Telle est la part des sensations et des idées sensibles. Chercher à l'augmenter aux dépens des autres espèces de sentimens et des autres espèces d'idées, ce serait perdre d'un côté sans rien gagner

de l'autre. Car les sensations ne peuvent s'accroître que de ce qui leur est homogène. Les idées sensibles ne peuvent s'identifier qu'avec des idées de même nature.

Disons donc qu'il existe, non pas une source, mais quatre sources d'idées; non pas une origine, mais quatre origines de connaissances; disons que ces origines ne sauraient se confondre dans une origine unique, parce que les quatre manières de sentir qui sont ces quatre origines, sont tellement distinctes, qu'il y a solution de continuité entre les unes et les autres (leç. 3).

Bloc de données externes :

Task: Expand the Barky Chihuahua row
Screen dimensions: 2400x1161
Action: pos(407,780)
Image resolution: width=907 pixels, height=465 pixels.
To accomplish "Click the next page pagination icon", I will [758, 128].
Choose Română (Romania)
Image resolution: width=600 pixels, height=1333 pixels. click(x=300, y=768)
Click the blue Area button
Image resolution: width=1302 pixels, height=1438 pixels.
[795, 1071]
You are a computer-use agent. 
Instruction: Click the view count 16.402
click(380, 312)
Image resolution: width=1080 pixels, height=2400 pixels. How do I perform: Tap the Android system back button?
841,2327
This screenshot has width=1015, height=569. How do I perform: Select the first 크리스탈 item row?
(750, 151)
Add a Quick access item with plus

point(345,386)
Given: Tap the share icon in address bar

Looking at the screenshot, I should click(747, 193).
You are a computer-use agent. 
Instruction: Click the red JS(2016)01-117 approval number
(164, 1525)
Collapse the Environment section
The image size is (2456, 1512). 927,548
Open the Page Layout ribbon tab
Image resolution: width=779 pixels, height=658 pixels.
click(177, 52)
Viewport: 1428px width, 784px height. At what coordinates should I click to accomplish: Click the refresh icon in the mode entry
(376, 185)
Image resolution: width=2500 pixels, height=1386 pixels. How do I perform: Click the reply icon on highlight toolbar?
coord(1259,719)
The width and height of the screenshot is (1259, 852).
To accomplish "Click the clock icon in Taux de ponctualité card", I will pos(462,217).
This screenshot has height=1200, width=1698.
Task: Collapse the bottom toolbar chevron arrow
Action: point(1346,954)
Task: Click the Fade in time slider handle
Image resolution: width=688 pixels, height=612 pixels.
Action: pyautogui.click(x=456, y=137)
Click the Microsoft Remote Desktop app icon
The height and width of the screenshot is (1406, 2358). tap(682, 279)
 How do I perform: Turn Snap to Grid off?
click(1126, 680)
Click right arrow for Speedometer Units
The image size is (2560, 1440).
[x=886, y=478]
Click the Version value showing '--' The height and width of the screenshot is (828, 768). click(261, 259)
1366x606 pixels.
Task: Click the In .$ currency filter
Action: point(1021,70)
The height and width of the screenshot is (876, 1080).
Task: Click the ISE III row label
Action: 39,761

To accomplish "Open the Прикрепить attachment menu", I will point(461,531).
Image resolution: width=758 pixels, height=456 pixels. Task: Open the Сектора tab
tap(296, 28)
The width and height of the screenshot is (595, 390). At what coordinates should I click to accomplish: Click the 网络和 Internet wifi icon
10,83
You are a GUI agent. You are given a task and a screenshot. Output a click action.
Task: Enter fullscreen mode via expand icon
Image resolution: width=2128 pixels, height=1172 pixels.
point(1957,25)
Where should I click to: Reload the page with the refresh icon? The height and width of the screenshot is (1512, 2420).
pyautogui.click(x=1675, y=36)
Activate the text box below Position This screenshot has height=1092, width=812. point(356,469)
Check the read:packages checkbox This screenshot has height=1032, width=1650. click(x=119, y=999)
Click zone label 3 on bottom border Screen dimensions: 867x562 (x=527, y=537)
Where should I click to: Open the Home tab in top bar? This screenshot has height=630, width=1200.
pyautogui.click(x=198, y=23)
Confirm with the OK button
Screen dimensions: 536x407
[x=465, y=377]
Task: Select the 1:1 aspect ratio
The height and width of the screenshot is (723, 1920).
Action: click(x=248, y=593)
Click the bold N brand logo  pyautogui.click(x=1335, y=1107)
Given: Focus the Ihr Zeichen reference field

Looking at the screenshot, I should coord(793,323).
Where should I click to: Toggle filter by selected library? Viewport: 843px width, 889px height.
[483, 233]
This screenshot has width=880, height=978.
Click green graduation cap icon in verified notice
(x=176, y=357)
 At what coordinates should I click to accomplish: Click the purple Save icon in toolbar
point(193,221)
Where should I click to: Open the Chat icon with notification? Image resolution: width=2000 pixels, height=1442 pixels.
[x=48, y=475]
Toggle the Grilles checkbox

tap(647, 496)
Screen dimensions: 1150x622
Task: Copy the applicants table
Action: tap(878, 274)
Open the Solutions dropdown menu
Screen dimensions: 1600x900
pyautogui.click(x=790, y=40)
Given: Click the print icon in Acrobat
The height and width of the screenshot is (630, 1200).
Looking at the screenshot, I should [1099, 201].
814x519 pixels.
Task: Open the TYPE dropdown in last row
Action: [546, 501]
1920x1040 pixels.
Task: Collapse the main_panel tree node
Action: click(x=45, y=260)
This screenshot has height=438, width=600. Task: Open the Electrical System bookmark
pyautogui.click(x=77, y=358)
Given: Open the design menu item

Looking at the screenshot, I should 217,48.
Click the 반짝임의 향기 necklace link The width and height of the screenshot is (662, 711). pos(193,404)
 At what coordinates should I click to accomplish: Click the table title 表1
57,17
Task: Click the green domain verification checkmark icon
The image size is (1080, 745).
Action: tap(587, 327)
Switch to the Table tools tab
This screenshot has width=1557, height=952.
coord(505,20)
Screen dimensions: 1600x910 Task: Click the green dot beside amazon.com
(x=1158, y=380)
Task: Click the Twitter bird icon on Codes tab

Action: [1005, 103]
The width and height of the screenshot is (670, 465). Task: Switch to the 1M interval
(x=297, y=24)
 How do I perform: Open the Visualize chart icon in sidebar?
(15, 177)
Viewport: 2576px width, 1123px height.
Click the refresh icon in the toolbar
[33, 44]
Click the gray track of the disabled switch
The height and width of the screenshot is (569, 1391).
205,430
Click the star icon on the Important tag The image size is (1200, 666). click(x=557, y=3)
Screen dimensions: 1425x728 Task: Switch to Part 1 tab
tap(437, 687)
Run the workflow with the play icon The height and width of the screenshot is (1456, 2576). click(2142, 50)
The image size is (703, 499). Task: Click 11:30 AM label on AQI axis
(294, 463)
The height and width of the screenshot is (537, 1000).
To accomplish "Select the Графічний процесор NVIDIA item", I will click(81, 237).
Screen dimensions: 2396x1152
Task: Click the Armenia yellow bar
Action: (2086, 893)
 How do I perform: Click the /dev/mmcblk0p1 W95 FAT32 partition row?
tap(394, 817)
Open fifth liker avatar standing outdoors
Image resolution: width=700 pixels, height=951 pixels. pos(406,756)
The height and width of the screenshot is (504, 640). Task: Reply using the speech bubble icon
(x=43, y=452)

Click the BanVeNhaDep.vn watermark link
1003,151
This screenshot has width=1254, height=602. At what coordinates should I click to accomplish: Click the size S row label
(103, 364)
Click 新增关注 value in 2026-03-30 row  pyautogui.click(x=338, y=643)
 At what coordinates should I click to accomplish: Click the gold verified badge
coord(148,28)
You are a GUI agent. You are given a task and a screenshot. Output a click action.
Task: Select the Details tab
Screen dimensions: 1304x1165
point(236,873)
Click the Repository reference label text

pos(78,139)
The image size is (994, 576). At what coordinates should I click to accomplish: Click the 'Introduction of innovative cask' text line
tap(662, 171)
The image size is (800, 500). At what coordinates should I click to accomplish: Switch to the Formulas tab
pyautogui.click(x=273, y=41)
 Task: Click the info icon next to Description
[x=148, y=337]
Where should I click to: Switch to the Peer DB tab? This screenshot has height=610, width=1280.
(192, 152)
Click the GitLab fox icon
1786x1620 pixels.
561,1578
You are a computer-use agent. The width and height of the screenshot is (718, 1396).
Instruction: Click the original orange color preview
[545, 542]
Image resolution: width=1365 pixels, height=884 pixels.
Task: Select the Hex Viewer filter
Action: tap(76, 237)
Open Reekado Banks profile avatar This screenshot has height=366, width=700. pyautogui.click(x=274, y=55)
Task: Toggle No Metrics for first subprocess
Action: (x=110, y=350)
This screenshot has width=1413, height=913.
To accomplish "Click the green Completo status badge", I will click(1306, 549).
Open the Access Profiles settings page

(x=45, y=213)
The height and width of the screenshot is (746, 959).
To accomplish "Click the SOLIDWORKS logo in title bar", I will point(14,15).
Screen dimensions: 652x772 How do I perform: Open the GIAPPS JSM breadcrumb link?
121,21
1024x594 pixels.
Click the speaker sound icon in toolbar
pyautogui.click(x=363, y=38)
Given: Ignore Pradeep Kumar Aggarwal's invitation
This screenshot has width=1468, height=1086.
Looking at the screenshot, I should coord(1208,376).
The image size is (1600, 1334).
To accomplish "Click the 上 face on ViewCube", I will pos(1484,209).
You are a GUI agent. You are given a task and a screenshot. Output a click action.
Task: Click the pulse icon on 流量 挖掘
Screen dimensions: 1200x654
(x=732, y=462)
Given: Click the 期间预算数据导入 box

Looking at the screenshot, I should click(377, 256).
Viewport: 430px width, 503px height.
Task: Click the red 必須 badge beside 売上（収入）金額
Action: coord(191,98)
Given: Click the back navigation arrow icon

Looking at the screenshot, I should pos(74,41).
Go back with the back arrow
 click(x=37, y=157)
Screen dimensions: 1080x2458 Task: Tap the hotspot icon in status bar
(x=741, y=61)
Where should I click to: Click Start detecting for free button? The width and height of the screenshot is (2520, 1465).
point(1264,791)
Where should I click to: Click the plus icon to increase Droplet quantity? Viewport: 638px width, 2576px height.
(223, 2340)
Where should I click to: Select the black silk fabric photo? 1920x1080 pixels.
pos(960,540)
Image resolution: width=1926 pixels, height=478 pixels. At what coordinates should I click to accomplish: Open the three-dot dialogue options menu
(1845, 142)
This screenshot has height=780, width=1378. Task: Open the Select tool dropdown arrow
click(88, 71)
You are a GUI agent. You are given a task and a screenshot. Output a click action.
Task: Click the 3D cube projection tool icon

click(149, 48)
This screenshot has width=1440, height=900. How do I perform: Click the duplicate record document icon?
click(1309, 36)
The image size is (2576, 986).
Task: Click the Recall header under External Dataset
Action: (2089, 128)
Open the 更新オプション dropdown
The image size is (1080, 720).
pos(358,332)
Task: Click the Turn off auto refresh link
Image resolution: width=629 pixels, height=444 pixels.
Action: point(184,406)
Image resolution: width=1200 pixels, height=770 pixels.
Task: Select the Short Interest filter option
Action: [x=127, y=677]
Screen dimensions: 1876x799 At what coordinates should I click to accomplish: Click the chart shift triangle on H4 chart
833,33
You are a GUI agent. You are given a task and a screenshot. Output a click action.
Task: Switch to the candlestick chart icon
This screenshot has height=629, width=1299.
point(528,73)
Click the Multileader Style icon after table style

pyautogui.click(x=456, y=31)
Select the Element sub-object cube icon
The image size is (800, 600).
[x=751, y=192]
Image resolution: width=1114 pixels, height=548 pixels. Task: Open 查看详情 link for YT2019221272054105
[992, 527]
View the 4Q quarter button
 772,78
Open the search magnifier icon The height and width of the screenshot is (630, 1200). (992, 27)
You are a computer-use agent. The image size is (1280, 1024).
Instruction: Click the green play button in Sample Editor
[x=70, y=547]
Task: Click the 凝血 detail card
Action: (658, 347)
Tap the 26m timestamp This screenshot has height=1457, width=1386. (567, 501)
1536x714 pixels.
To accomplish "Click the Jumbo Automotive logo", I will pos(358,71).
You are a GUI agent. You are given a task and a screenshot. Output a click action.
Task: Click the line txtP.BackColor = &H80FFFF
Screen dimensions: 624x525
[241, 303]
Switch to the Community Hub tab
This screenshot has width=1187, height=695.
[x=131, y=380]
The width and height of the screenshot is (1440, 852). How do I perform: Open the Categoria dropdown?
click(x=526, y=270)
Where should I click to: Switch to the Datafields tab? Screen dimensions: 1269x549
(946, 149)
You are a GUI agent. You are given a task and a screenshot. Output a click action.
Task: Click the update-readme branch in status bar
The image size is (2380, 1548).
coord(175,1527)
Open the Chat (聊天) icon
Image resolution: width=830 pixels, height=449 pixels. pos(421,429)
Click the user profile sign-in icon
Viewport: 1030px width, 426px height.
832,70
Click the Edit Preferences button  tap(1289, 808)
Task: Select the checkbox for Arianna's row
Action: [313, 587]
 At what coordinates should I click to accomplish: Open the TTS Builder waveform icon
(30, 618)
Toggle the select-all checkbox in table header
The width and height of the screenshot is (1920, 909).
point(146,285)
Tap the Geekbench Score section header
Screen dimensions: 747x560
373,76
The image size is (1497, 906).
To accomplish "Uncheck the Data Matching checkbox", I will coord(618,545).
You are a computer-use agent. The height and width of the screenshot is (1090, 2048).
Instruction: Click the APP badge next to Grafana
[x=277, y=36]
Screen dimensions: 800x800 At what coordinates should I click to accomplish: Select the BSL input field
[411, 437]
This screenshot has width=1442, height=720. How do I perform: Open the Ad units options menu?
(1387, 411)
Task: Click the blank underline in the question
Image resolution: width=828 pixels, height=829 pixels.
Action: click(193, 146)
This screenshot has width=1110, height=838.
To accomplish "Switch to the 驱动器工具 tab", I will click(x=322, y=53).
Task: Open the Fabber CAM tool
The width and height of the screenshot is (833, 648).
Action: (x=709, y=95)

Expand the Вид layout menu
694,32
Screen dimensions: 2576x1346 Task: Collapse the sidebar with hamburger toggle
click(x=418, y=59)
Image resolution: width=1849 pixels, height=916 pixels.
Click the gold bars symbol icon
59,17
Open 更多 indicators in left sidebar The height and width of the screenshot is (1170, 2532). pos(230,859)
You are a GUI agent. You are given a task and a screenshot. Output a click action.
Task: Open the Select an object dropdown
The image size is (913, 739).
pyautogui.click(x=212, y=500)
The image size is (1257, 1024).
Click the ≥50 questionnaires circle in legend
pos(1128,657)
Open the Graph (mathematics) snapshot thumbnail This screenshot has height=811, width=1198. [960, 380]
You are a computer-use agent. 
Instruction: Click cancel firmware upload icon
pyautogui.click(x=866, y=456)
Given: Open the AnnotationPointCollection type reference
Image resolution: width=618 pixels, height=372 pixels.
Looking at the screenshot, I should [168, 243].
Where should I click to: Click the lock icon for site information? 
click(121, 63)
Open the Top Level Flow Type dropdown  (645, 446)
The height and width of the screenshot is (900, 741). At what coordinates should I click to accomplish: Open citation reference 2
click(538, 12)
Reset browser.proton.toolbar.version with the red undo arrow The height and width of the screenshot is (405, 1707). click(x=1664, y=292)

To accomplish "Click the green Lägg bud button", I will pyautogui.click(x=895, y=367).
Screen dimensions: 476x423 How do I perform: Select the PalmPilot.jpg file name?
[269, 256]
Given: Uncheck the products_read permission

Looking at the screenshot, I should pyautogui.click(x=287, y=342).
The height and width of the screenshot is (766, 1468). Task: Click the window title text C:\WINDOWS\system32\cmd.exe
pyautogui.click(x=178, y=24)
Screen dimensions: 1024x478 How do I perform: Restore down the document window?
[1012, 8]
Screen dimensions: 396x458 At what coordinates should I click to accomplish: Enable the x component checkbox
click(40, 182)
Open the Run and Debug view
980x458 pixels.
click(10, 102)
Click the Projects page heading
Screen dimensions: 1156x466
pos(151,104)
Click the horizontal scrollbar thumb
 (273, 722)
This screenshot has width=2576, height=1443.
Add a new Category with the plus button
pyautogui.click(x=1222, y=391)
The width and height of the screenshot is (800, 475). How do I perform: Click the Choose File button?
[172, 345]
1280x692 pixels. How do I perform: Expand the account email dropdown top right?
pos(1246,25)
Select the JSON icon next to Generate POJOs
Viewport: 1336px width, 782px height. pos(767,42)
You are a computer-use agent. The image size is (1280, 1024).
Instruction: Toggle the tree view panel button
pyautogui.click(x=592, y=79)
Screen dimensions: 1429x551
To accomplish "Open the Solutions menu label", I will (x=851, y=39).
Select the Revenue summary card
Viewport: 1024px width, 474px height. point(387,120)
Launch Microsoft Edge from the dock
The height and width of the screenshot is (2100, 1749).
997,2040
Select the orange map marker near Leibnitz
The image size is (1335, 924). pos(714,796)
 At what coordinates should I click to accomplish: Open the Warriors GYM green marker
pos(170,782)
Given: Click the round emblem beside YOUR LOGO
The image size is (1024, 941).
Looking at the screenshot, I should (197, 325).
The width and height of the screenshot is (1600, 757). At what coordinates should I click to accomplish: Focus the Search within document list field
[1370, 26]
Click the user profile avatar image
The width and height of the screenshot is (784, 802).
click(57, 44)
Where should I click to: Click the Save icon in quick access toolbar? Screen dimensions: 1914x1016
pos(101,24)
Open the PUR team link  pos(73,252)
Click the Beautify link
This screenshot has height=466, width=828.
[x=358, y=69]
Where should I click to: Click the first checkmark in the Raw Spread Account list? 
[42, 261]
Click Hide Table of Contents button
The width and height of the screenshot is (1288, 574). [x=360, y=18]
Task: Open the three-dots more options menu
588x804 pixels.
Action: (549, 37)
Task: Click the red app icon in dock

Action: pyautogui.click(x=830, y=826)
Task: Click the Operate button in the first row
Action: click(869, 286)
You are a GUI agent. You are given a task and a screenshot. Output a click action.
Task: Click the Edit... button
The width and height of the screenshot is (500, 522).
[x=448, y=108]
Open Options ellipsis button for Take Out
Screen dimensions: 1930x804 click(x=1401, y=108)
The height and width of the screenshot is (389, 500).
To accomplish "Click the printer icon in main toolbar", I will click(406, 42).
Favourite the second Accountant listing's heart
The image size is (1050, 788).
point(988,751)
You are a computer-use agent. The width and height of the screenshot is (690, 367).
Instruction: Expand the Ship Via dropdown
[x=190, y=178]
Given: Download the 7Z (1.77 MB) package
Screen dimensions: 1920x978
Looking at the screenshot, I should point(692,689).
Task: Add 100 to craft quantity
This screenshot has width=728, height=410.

Que peut-on objecter contre cette théorie ? Qu'elle se sépare des deux principales doctrines qui jusqu'à ce moment ont partagé les philosophes ?

Mais cela n'est point une objection, car les deux doctrines dont on parle, sont elles-mêmes divisées entre elles, les partisans de l'une faisant toutes les idées originaires des sens, et les

partisans de l'autre ne concevant pas qu'on établisse le moindre rapport entre les idées et les sensations.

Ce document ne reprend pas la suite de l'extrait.